## ABOUT THIS EXERCISE
In the listing that follows, find the line with "Task: Click the app list scrollbar thumb", then copy exactly from it through the line with "Where should I click to: Click", leaving out every picture.

## AVAILABLE DATA
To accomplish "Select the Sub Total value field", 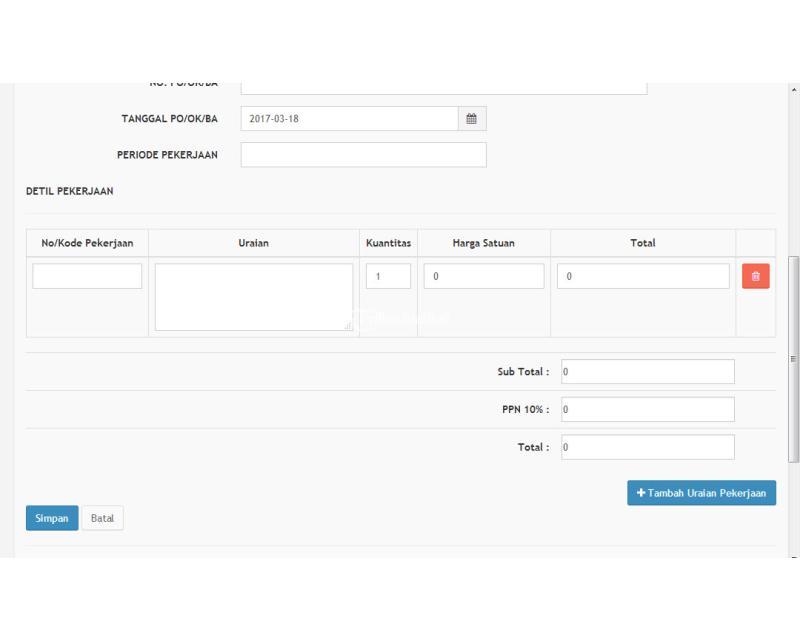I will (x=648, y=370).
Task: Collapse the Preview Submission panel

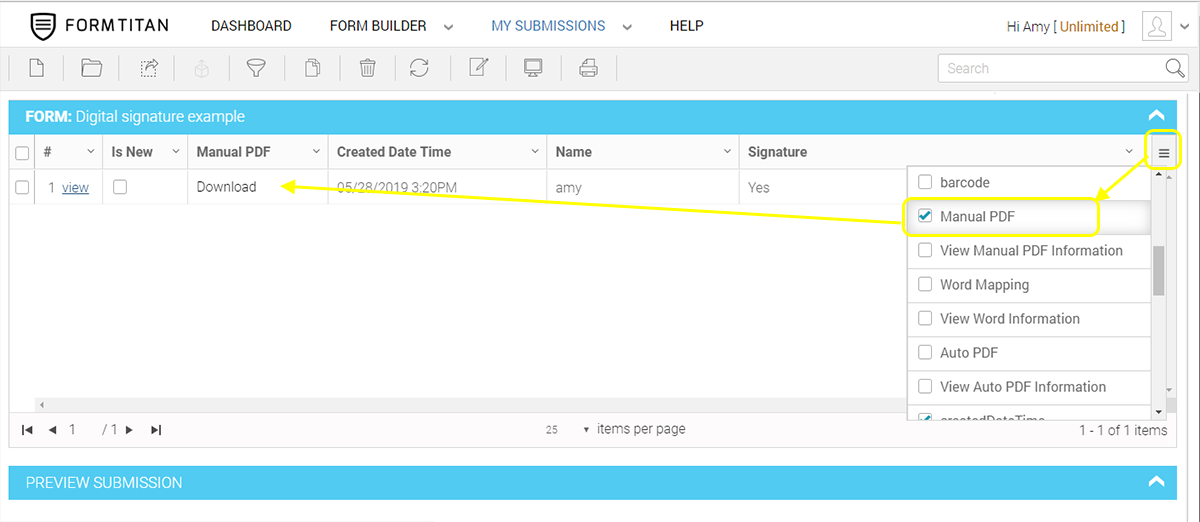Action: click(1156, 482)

==

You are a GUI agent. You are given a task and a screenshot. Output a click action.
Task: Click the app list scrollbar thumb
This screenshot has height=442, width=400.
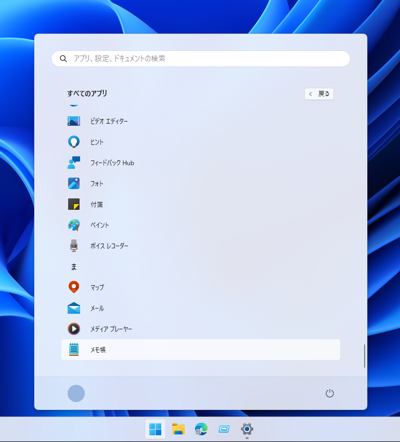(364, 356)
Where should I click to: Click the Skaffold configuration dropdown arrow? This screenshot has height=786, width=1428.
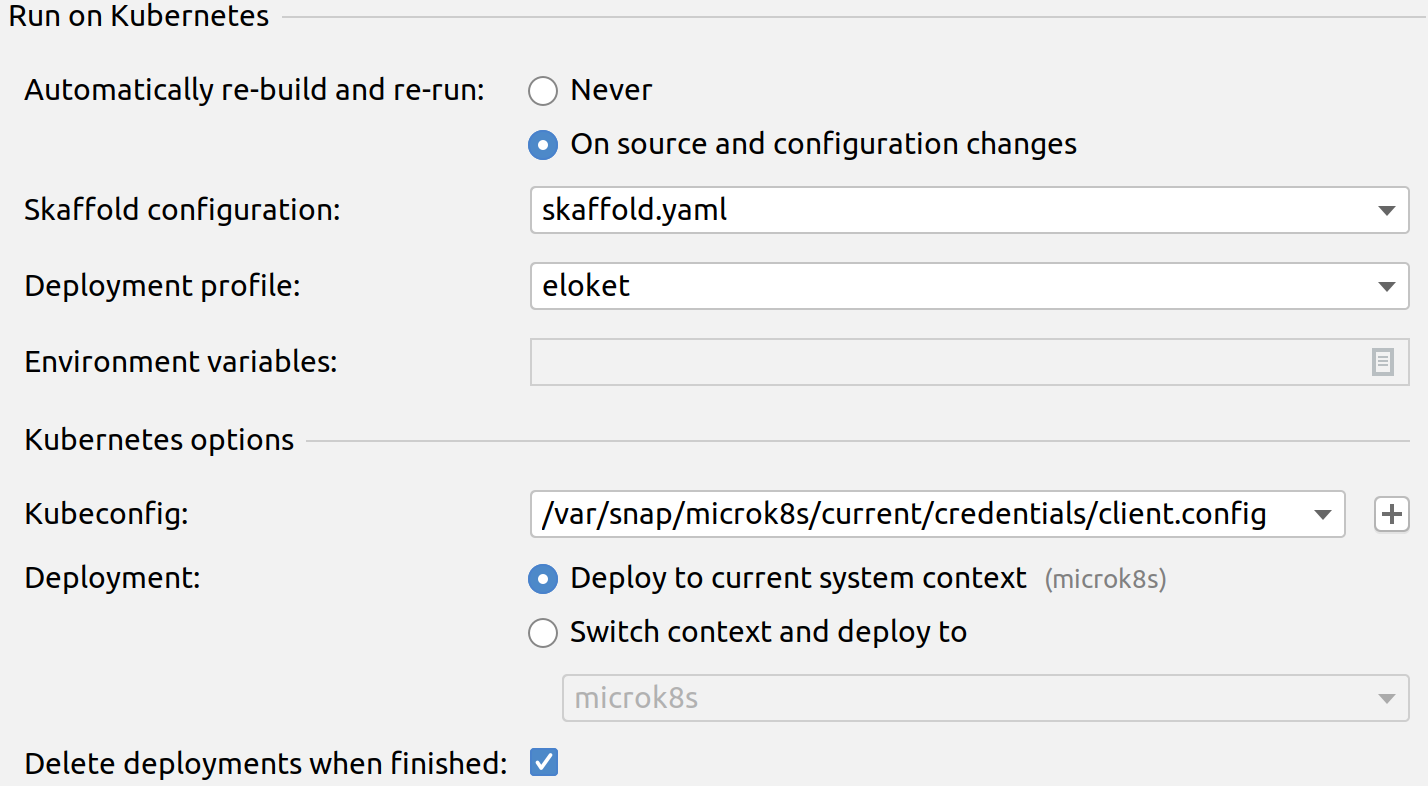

...

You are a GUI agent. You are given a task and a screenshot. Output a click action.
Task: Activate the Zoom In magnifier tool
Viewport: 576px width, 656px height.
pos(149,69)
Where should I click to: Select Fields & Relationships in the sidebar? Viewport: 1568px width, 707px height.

## RESPONSE AREA
Task: Click the app list scrollbar thumb
This screenshot has height=442, width=400.
(364, 356)
Where should I click to: Click the Skaffold configuration dropdown arrow? This screenshot has height=786, width=1428.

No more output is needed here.